From the Publisher
The end of March is quickly approaching as I write. Here at SSC, March is always an exciting time as it is the end of our accounting year. For the last two weeks Gena Shurtleff and I (with help from others) have been working on a budget for the next year of LJ--something that has made some of us very grouchy. [mainly, our publisher --Ed.]
To make this process even more fun, there have been a lot of computer-related problems—all related to our Linux systems. [Note: if you are humor-impaired you may want to skip a lot of this.] First, our main server failed. Linux apparently caused a pin to break off the cable to the external SCSI disk drive. Then, a week or so later, Linux broke a head on the disk drive in our firewall. Next, the fan in our editor's computer started growling at her. On top of all that, various systems in the office were mysteriously crashing or exhibiting very strange behavior in general. The end result was too many hours of downtime, lost e-mail and an unhappy working relationship with our computers.

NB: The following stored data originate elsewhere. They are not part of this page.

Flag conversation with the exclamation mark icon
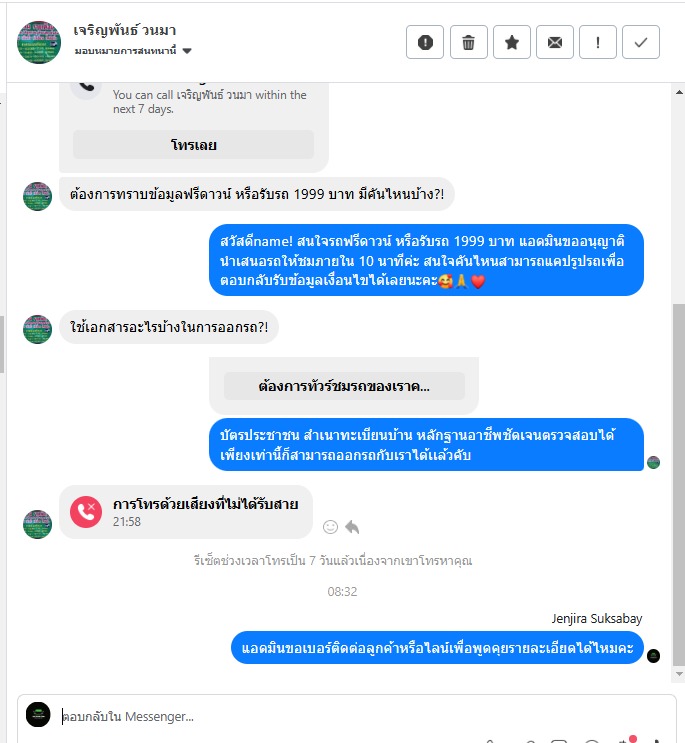This screenshot has width=685, height=743. (x=598, y=42)
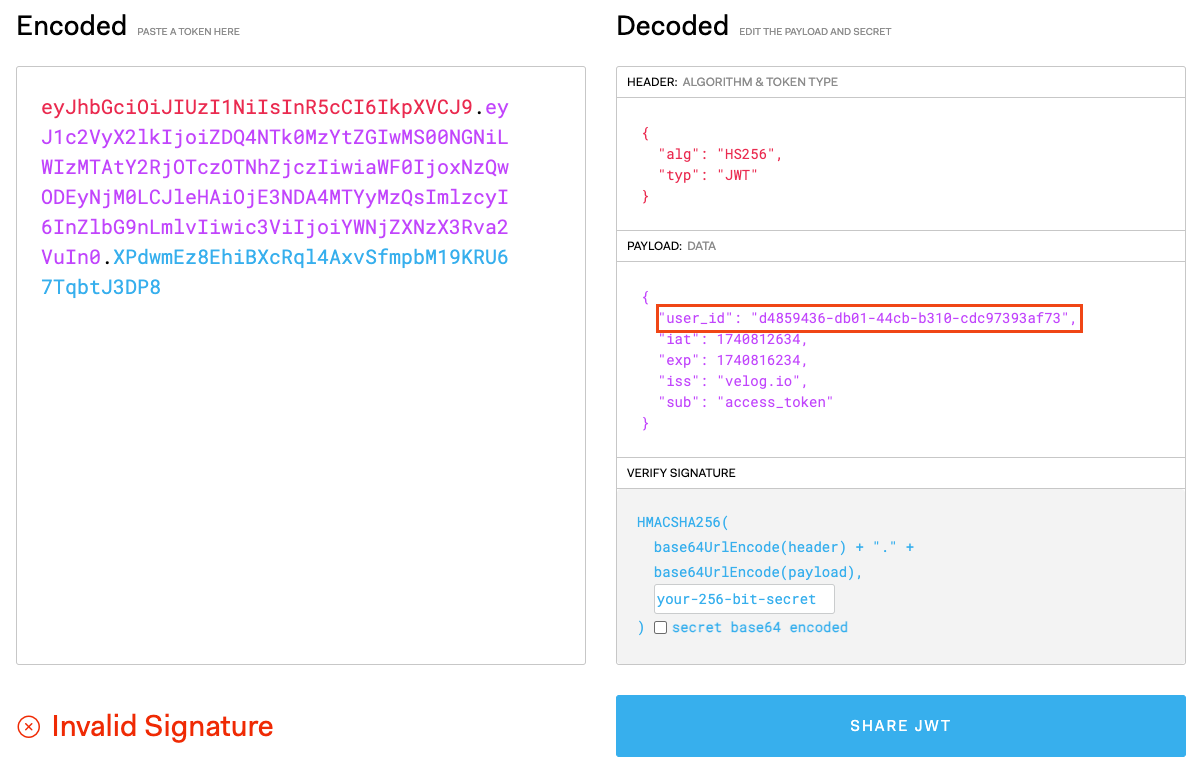The image size is (1197, 764).
Task: Click the PAYLOAD: DATA section label
Action: coord(671,246)
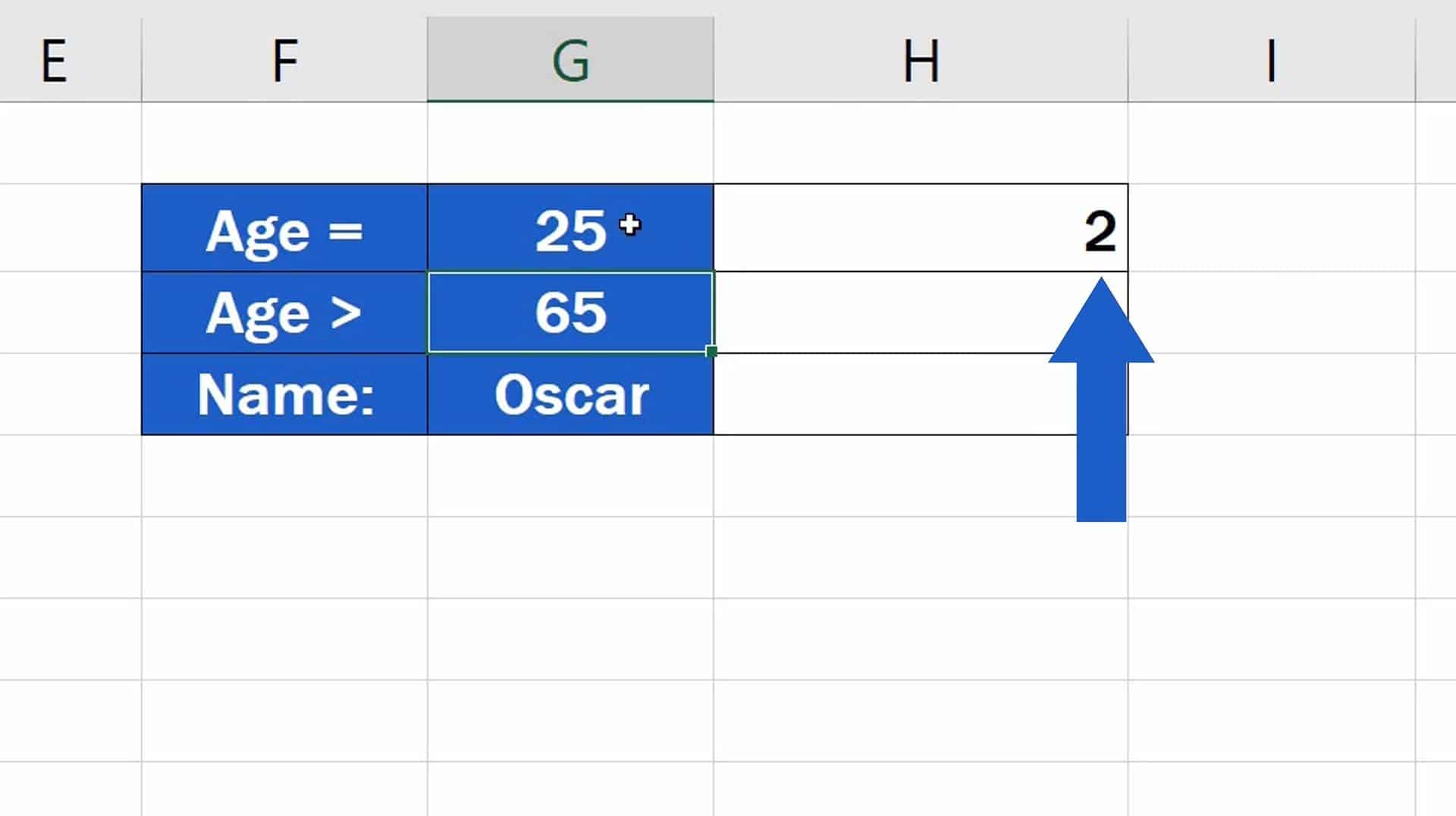Select the cell containing "Oscar"
The image size is (1456, 816).
[570, 394]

We began to wonder if Linux was good enough for us, and if perhaps Windows NT might support “automatic pin re-soldering” and “disk-head replacement”.
Once things calmed down we took a closer look at the problems. By the way, we refers specifically to Jay Painter, our new systems administrator, Peter Struijk and me. First, we concluded that it probably wasn't the fault of Linux that hardware was breaking. As scary as it is that multitasking operating systems write to disks whenever they think it's a good time, this really isn't a reason for a cable to break.

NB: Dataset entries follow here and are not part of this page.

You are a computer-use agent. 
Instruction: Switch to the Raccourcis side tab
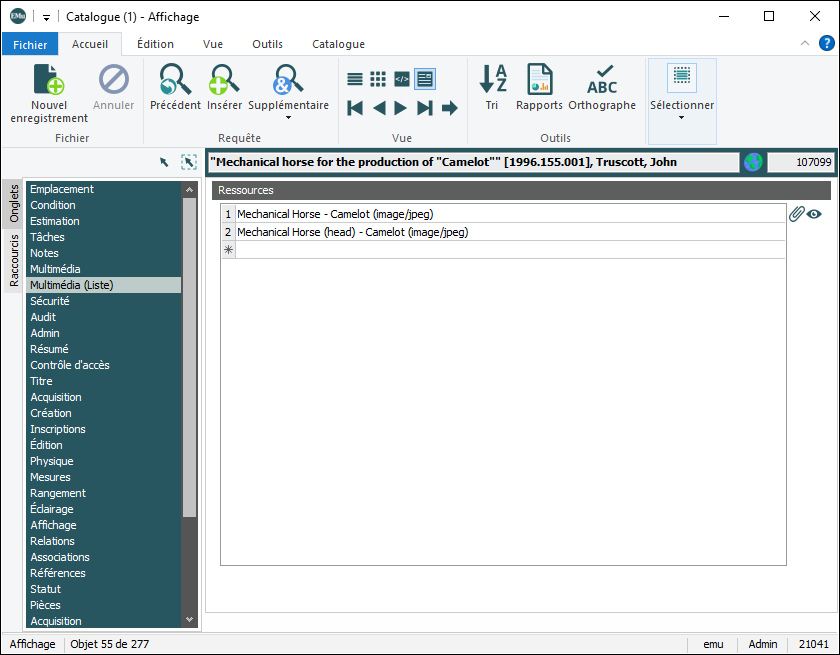pos(14,260)
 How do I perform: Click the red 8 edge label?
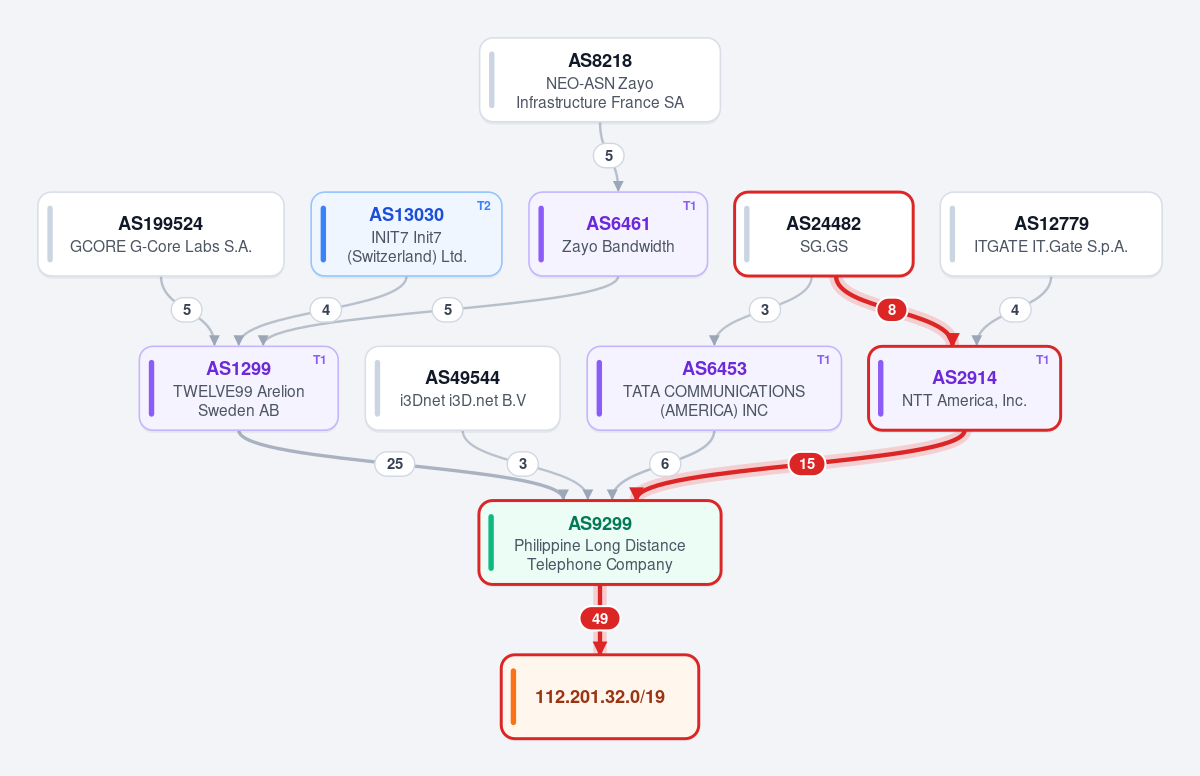click(892, 310)
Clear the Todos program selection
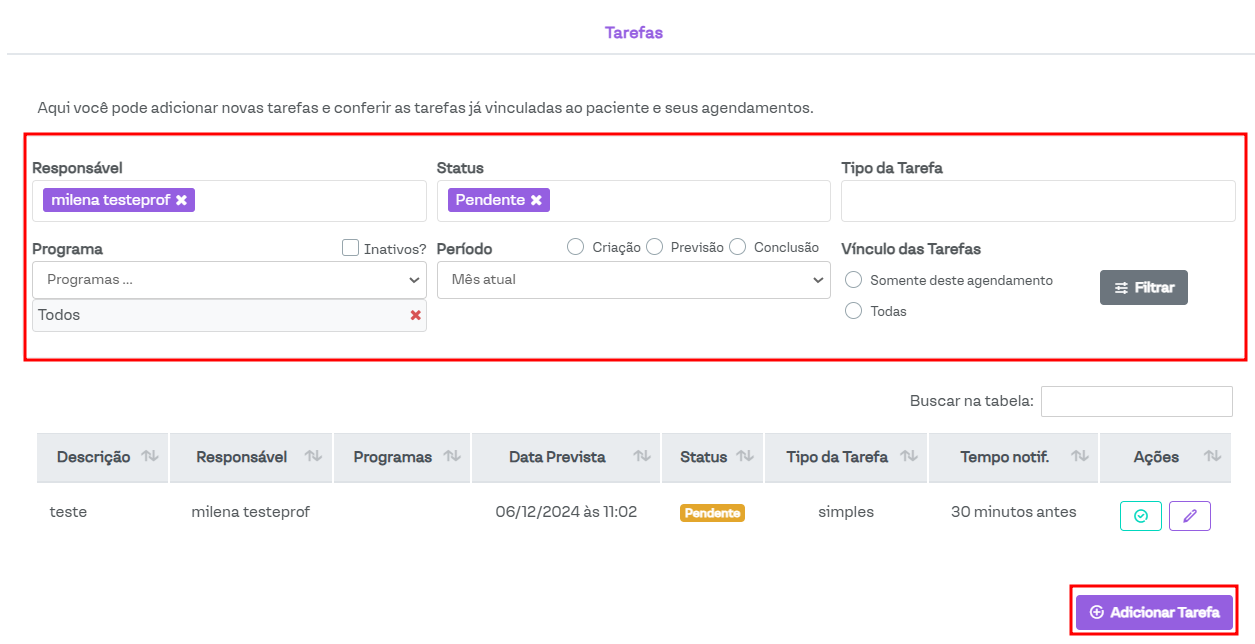Viewport: 1255px width, 644px height. 415,315
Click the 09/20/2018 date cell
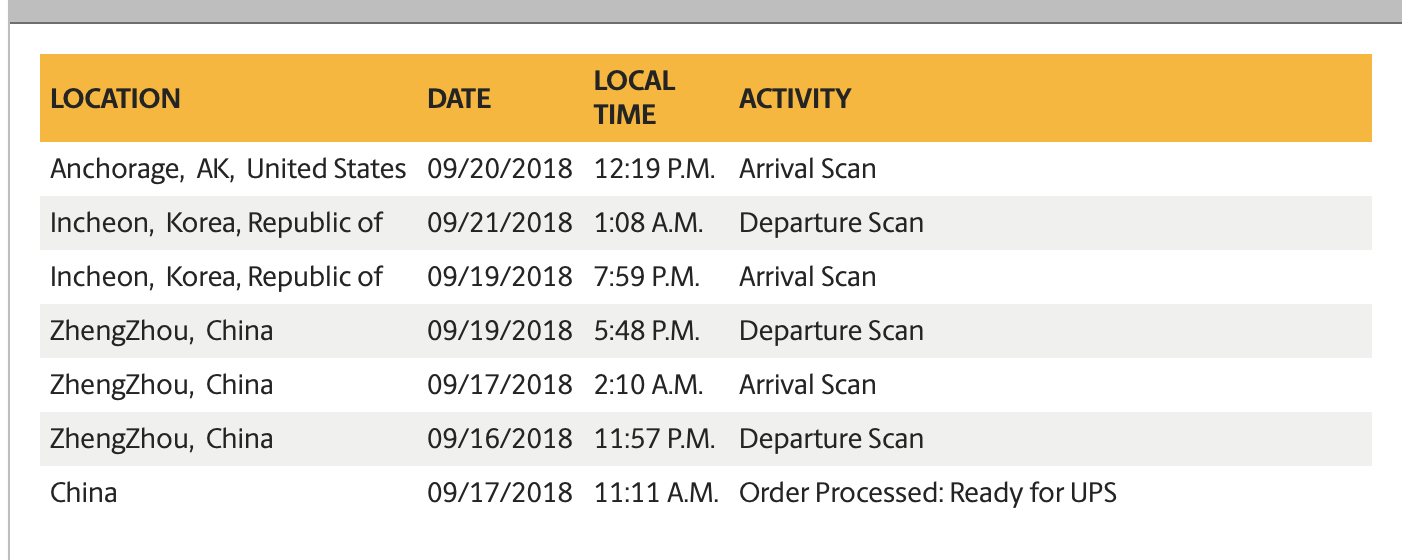 click(x=500, y=169)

To address the issue of being down for longer periods of time than we thought appropriate, let's look at some specific cases.
Note: at this time, our various systems ran a host of different software versions (kernels and C libraries), and we were in the midst of converting them to Debian in order to have consistency across all machines.

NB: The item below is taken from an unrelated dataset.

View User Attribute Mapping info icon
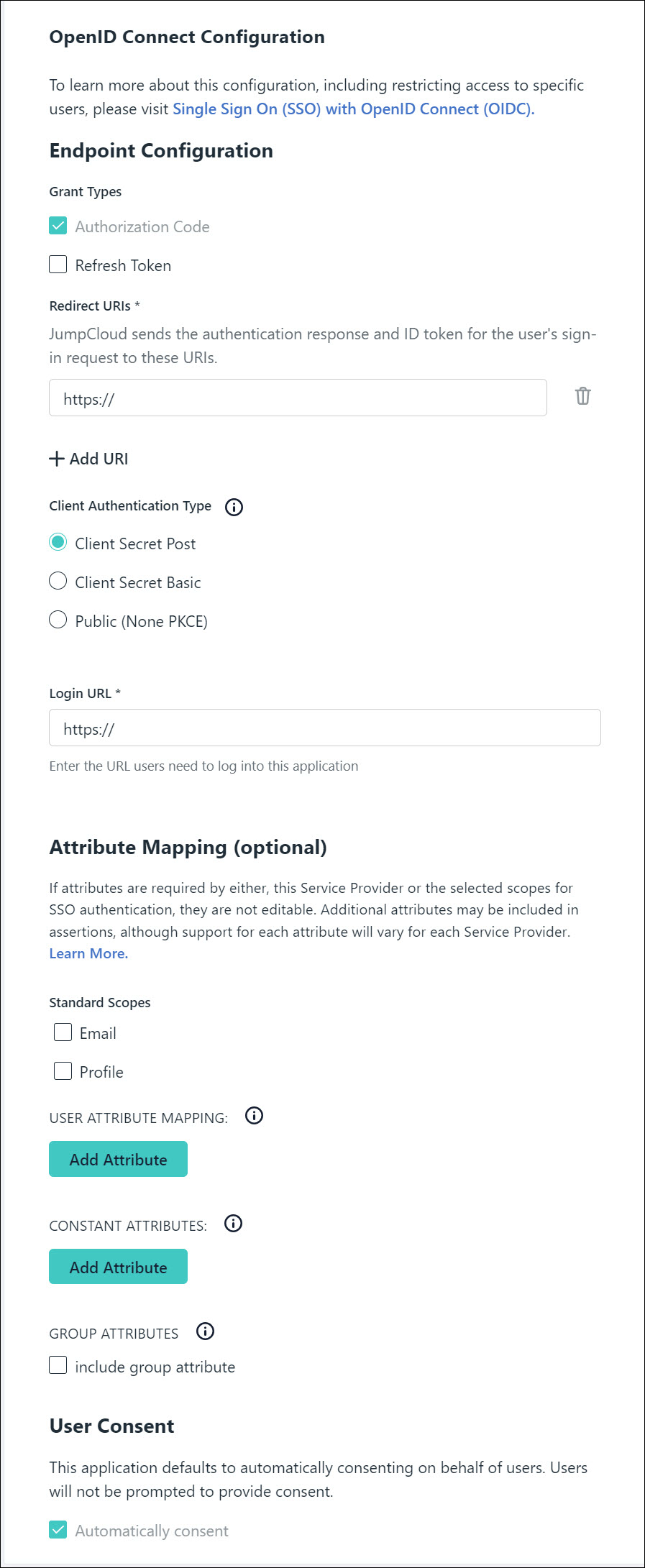Viewport: 645px width, 1568px height. tap(254, 1116)
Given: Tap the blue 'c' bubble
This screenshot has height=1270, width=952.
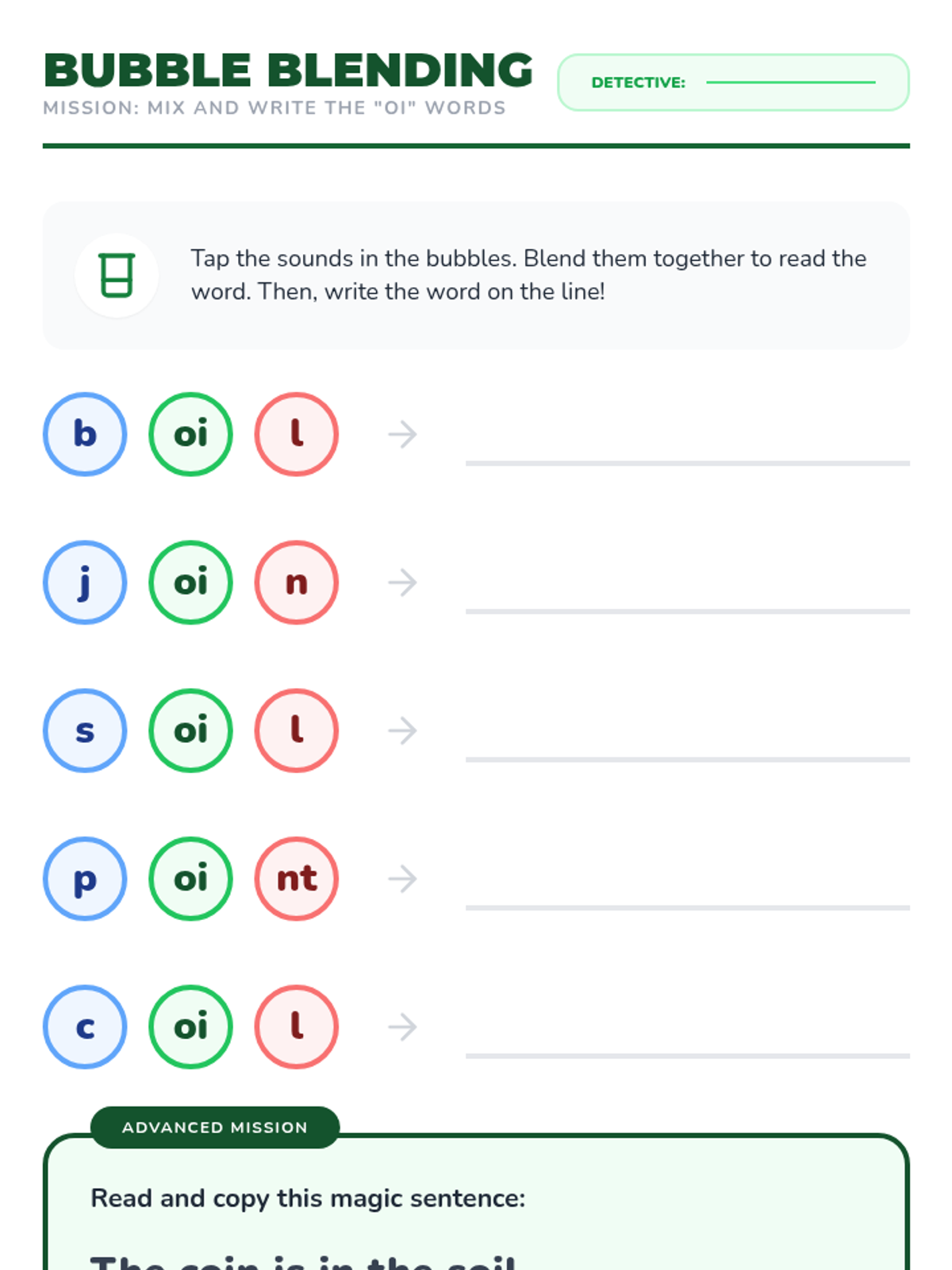Looking at the screenshot, I should tap(85, 1027).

The failure of the cable caused the data on the server disks to be scrambled. Fortunately, we had back-up copies of the files, so it seemed like a good time to do an upgrade. We made the logical decision to reload a standard Slackware system (rather than try to change to Debian), restore the user files and be on our way. It turned out to be not so easy. The new load of Slackware had more differences from the old version than we expected. Libraries were different. NFS and NIS were different. Adobe fonts we use for doing reference cards had to be reloaded. Configuration files for groff had to be updated. A lot of work was done to get the new configuration talking to all the old systems and to get everything tuned.
Possibly inspired by the extra work the firewall was doing during the time the server was down, a head died on the disk in the firewall the next weekend resulting in the loss of a lot of mail. Why was it lost? Why wasn't it queued and then forwarded? Was this another Linux shortcoming?
On investigation we found that backup MX (mail exchanger) records were in place to take care of this very problem; however, they were pointing to the wrong machine. Again, the problem could not be pinned on Linux; it was an administrative error by a previous systems administrator. The mistake went undetected because this backup had never been exercised before, since Linux had been working flawlessly.
Let's move on to those strange software problems I mentioned. Surely we can find something to pin on Linux here.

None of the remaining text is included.